Correction: An earlier version of this review included information about personal appearances by director Frederick Wiseman that were cancelled for health reasons. The article has been updated to reflect the change.
Early in the Frederick Wiseman documentary “In Jackson Heights,” a New York City councilman asserts that the titular Queens neighborhood is the most diverse in the country. The opening of the film suggests he’s right. Wiseman’s unobtrusive camera captures snapshots from all walks of life. But as the film continues, Wiseman narrows his focus, wordlessly communicating how one specific struggle defines the neighborhood.

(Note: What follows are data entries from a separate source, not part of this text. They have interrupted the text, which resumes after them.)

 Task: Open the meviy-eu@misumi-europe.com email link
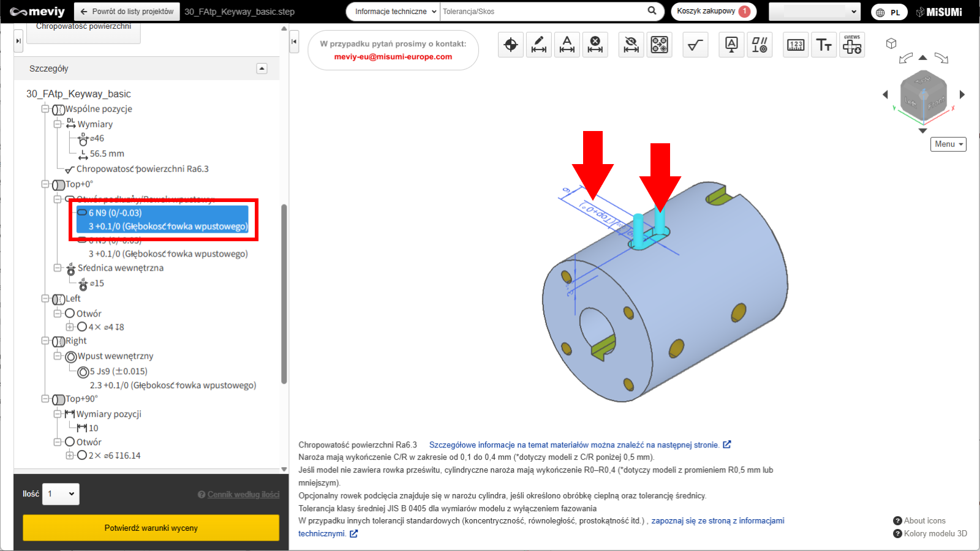pos(393,57)
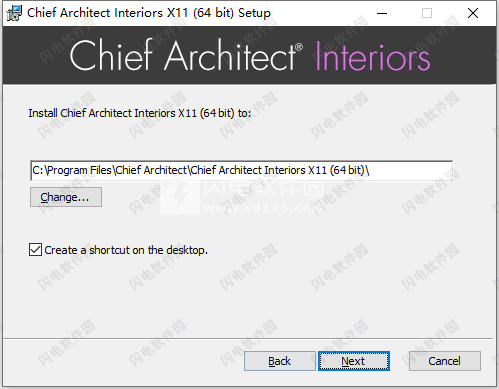Image resolution: width=499 pixels, height=389 pixels.
Task: Click the separator line above the buttons
Action: (x=248, y=339)
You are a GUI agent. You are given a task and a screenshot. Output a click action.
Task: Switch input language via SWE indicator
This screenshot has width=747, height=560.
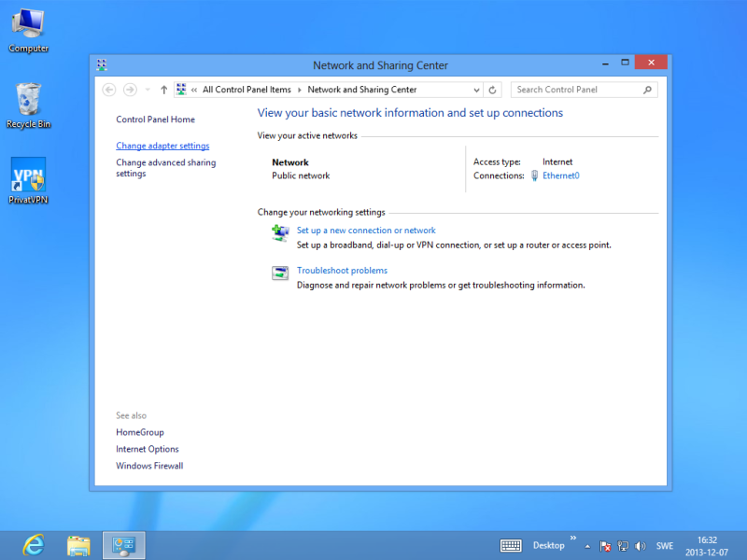[665, 546]
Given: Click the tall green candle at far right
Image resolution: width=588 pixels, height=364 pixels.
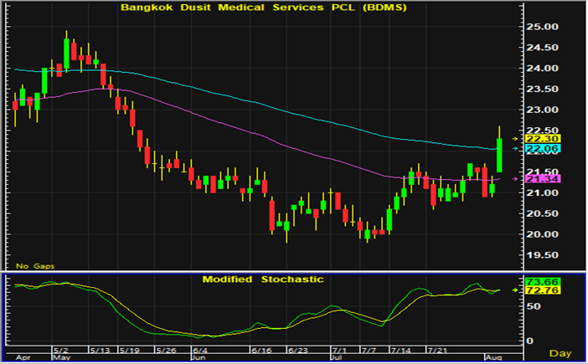Looking at the screenshot, I should tap(499, 155).
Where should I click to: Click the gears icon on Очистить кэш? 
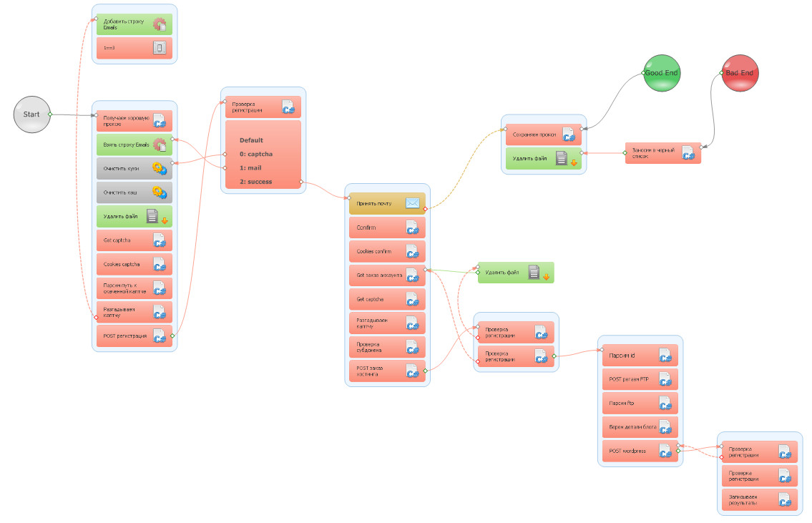coord(160,192)
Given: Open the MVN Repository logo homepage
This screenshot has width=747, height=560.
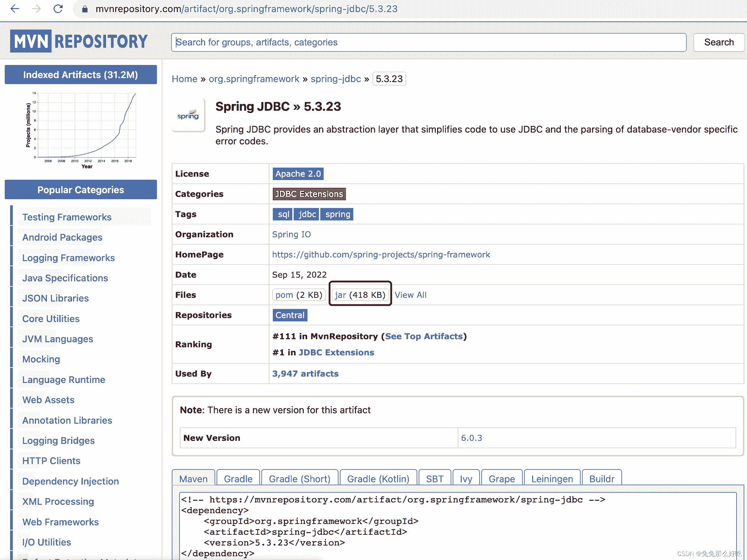Looking at the screenshot, I should [x=79, y=41].
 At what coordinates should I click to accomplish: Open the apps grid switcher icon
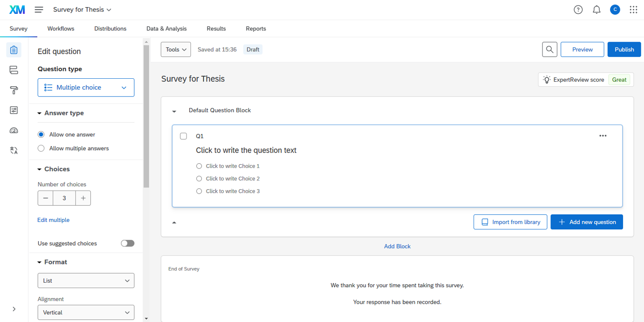click(633, 10)
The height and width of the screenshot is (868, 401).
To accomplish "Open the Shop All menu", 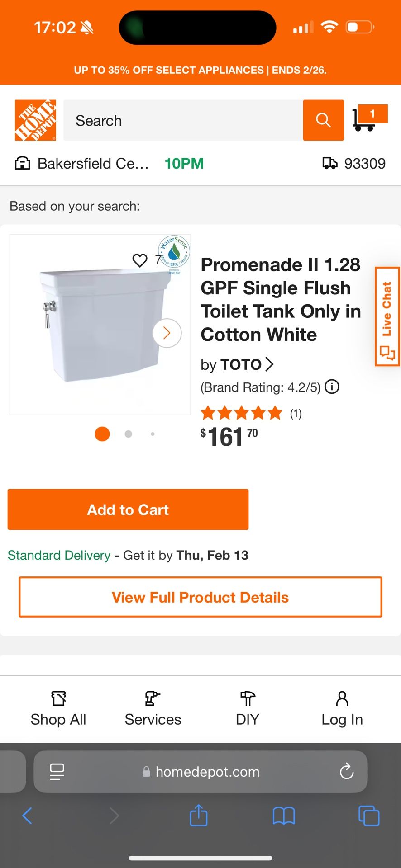I will (58, 708).
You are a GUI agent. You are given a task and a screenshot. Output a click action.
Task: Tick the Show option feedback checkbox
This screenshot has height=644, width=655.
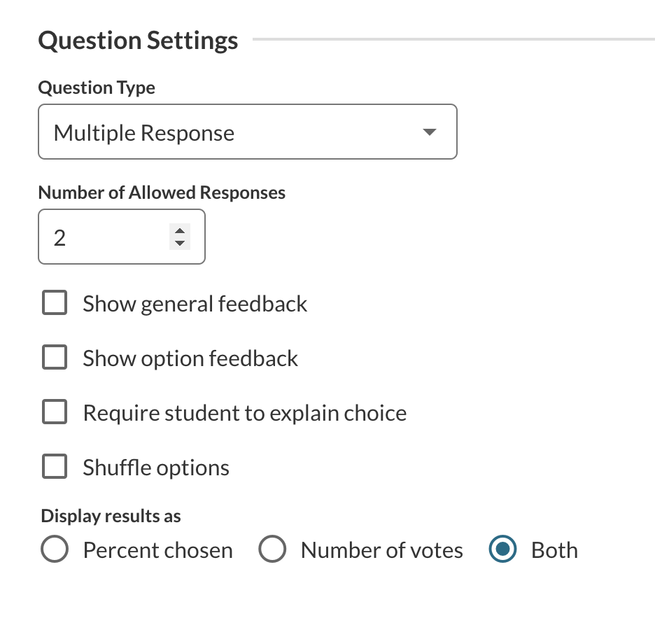pyautogui.click(x=55, y=358)
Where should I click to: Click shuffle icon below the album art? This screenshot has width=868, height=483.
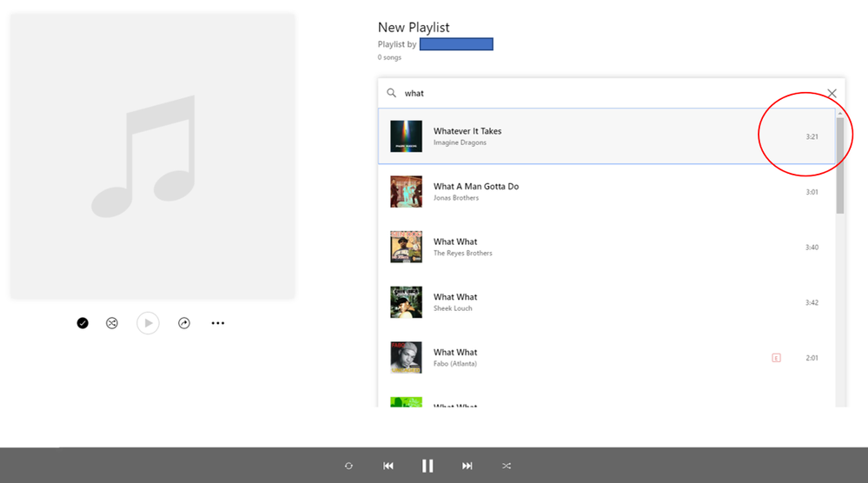pos(112,323)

A pillar of the documentary world at 85, Wiseman has been making films for nearly fifty years. His style is a natural extension of his curiosity: He starts filming in and around a particular institution, sometimes for weeks at a time, editing so that the organization of the footage creates a disjointed narrative. There are no interviews, no title cards, and no background music, except for snippets of live performance. Instead, the camera acts as a silent, inquisitive observer. “In Jackson Heights” is what might happen if a stranger plunged himself into the neighborhood without context, trying to figure out what defines it.
In addition to filming people in the street — at a parade, at a park — Wiseman attends several community meetings. He watches as Muslims pray; as members of an LGBT group discuss a potential new meeting site; and as Hispanic immigrants talk about the hardships of their lives. If “In Jackson Heights” is a broad collage, there is something about that last immigrant story that nags at Wiseman. He listens to more members of the Hispanic community: landlords, small business owners and day-laborers. The implication is that their plight is the most urgent.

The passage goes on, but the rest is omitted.